前回のサブタイトルは「少年の国」だったことをあとで知った。なんてぐっとくるんだろう。司馬さんのしわざ(?)ですか?

「まことに小さな国が、開化期を迎えようとしている。・・・・(中略)のぼってゆく坂の上の青い天にもし一朶の白い雲がかがやいているとすれば、それをのみみつめて坂をのぼってゆくであろう」

という原作からの文章は、毎回、冒頭でナレーションがあるみたいですね。渡辺謙、ナレーションもいいなあ。力みがなく、でも凛としていて、司馬遼太郎の文章とすごく相性がいい感じがする。しかしこの名文は、原作ではどのあたりで出てくるんでしょうね。

さて今日の感想ですが、切ないね〜。モックン、香川照之菅野美穂、若者たちがゆく、あるいはゆかざるを得ない、それぞれの道。モックンの置手紙を読んだあとの香川照之の演技、東京でモックンと別れぎわの菅野美穂の演技、伊予の砂浜で「女だって一身独立できる。わしは絶対そう思う」と、菅野に優しく語りかけるモックンの演技。大人になってゆく3人がまぶしく、切ない。
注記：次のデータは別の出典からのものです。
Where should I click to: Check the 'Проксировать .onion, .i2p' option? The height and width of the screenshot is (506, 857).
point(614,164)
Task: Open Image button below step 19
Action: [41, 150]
てか、ほんとに今まさに大人になっていってるように見えるけんね、あの人たち。役者ってなんなんだ。あーしかし、思い出しただけで鼻の奥がツンときそう。

それから阿部ちゃん、先週は「いつもどおり」なんて言ってすまんかった。あなたの有無を言わせぬ立ち姿と眼力の稀有さに感じ入った。まあいつもと一緒なんだけどね。あの、フランスの馬丁さんみたいな、白いシャツに赤いちょっとだぼっとしたズボンをブーツの中に入れ、サスペンダーで吊る!なんていう出で立ちがあんなに似合う日本人、彼以外に誰がおろうか。フランスから弟モックンに宛てた手紙、

「貧乏神は生来わしの友人だから、何の苦もない。大いばりで暮らしておる」

みたいな文章、良かったなあ。胸がすっとする。

このドラマを見ているのは、主に中高年や、私のように司馬好きの大河好きというマイナー人種なのかもしれないが、中学生や高校生が見てもじゅうぶん面白いんじゃないかと思うし、NHKはそれをじゅうぶん意識して作っているんじゃないかとも思う。まさかこの平成の世の10代に、秋山兄弟のような気宇壮大さをもてとはとても言えないけど、自分をもてあます感じ、がむしゃらにいきたい感じ、いつかそれぞれの道が分かれていく予感、そういうのってやっぱりあるだろう。